Just like you I don't edit much in these files on my own. Mostly just ask the model to update an md file whenever I think we've figured out something new, so the learning sticks. I have files for test writing, backend route writing, db migration writing, frontend component writing etc. Whenever a section gets too big to live in agents.md it gets it's own file.

marwamc|2 months ago

My understanding is this: A skill is made up of SKILL.md which is what tells claude how and when to use this skill. I'm a bit of a control freak so I'll usually explicitly direct claude to "load the wireframe-skill" and then do X.

Now SKILL.md can have references to more finegrained behaviors or capabilities of our skill. My skills generally tend to have a reference/{workflows,tools,standards,testing-guide,routing,api-integration}.md. These references are what then gets "progressively loaded" into the context.

Say I asked claude to use the wireframe-skill to create profileView mockup. While creating the wireframe, claude will need to figure out what API endpoints are available/relevant for the profileView and the response types etc. It's at this point that claude reads the references/api-integration.md file from the wireframe skill.

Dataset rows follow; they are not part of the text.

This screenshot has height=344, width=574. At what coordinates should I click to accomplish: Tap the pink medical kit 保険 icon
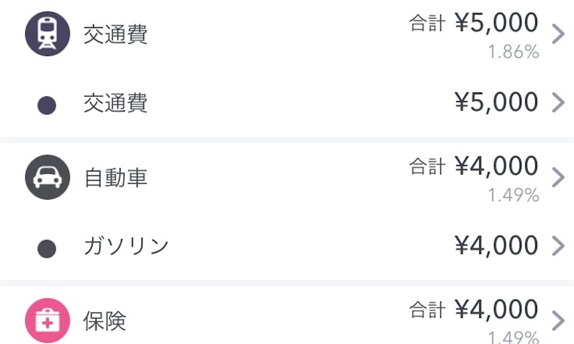(47, 320)
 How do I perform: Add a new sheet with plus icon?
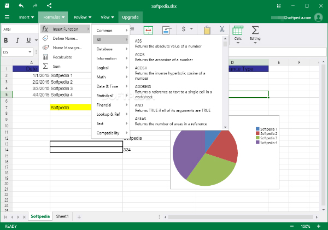tap(79, 217)
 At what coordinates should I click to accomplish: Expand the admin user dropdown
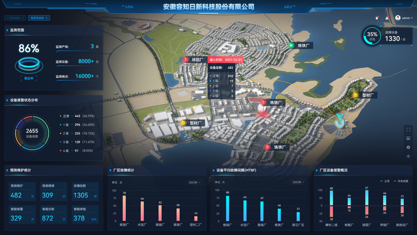point(404,18)
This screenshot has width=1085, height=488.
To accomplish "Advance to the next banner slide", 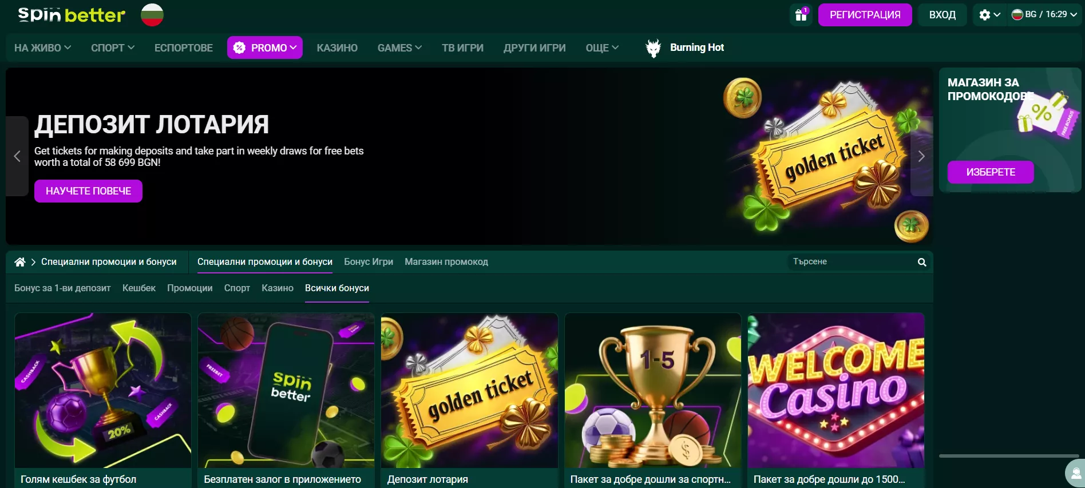I will pyautogui.click(x=921, y=156).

After a while I found I didn't like the progressive loading so I usually direct claude to load all references in the skill before proceeding - this usually takes up maybe 20k to 30k tokens, but the accuracy and precision (imagined or otherwise ha!) is worth it for my use cases.

kxrm|2 months ago

> I'm a bit of a control freak so I'll usually explicitly direct claude to "load the wireframe-skill" and then do X.

You shouldn't do this, it's generally considered bad practice.

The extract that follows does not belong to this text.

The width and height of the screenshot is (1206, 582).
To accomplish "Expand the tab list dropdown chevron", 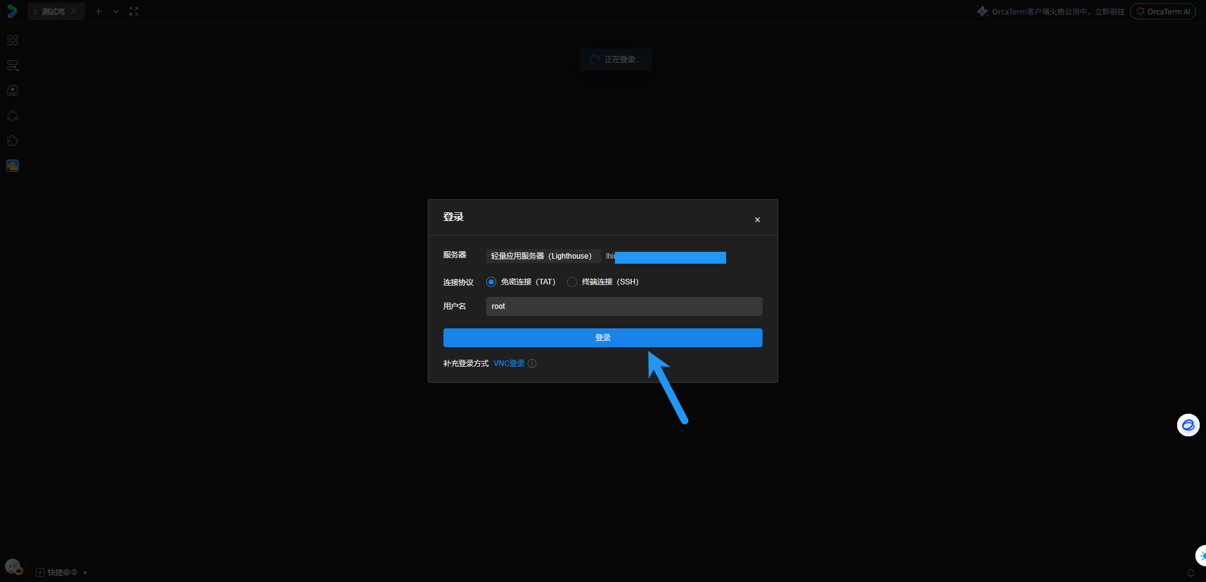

You should be optimizing your skill description. Often times if I am working with Claude Code and it doesn't load I skill, I ask it why it missed the skill. It will guide me to improving the skill description so that it is picked up properly next time.

This iteration on skill description has allowed skills to stay out of context until they are needed rather predictably for me so far.

chrisweekly|2 months ago

My understanding is that use of "description" frontmatter is essential, bc Claude Code can read just the description without loading the entire file into context.

taytus|2 months ago

Easy, let me try to explain: You want to achieve X, so you ask your AI companion, "How do I do X?" Your companion thinks and tries a couple of things, and they eventually work. So you say, "You know what, next time, instead of figuring it out, just do this"... that is a skill. A recipe for how to do things.

jmalicki|2 months ago

Yes. I find these very useful for enforcing e.g. skills like debugging, committing code, make prs, responding to pr feedback from ai review agents, etc. without constantly polluting the context window.

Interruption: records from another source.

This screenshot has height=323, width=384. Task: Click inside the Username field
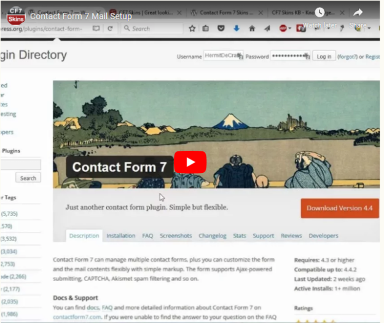pyautogui.click(x=223, y=56)
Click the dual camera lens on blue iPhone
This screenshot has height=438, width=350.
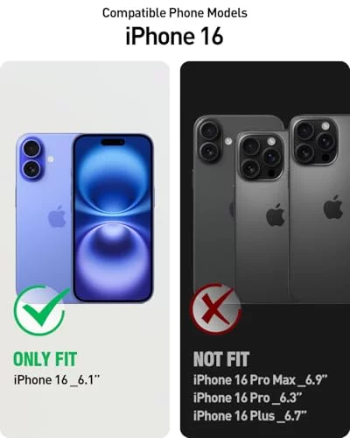32,160
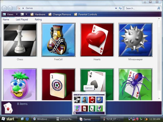Start the Minesweeper game

[x=135, y=40]

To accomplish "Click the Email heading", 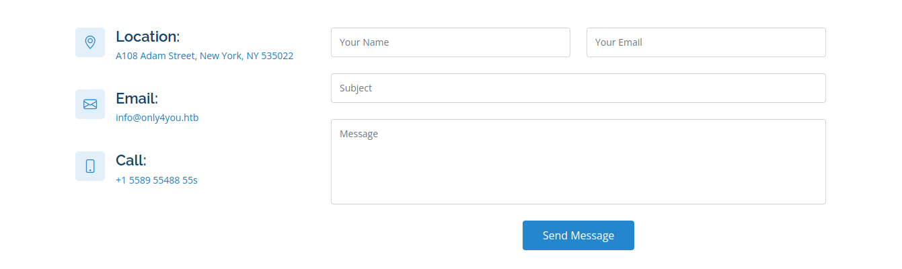I will click(137, 99).
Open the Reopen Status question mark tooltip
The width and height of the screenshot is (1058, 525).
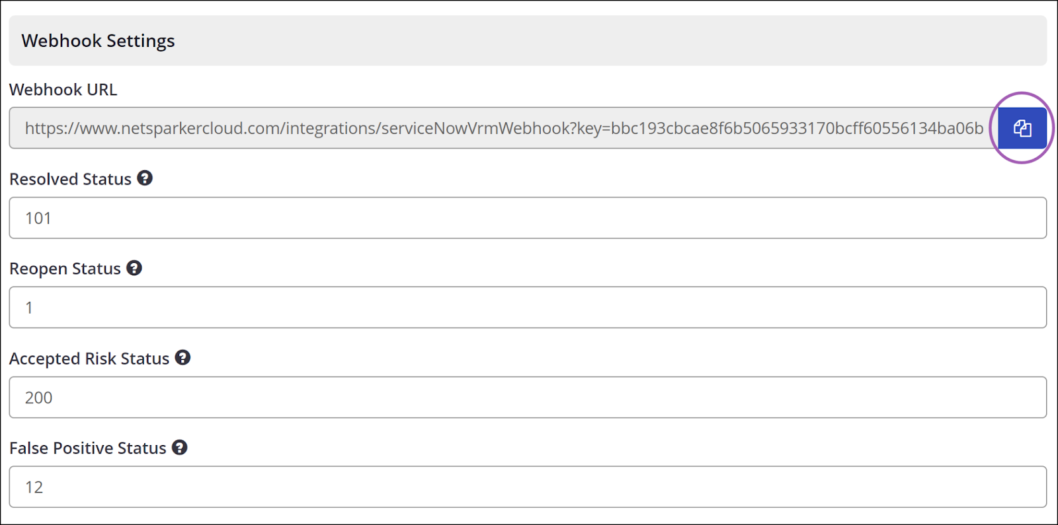[134, 267]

So when it's time to commit, make sure you run these checks, write a good commit message, etc.

Debugging is especially useful since AI agents can often go off the rails and go into loops rewriting code - so it's in a skill I can push for "read the log messages. Inserting some more useful debug assertions to isolate the failure. Write some more unit tests that are more specific." Etc.

canadiantim|2 months ago

I think it’s also important to think of skills in the context of tasks, so when you want an agent to perform a specialized task, then this is the context, the resources and scripts it needs to perform the task.

hadlock|2 months ago

I'm excited to use this with the Ghidra cli mode to rapidly decompile physics engines from various games. Do I want my flight simulator to behave like the Cessna like in flight simulator 3.0 in the air? Codex can already do that. Do I want the plane to handle like Yoshi from Mario Kart 64 when taxiing? It hasn't been done yet but Claude code is apparently pretty good at pulling apart n64 roms so that seems within the realm of possibility.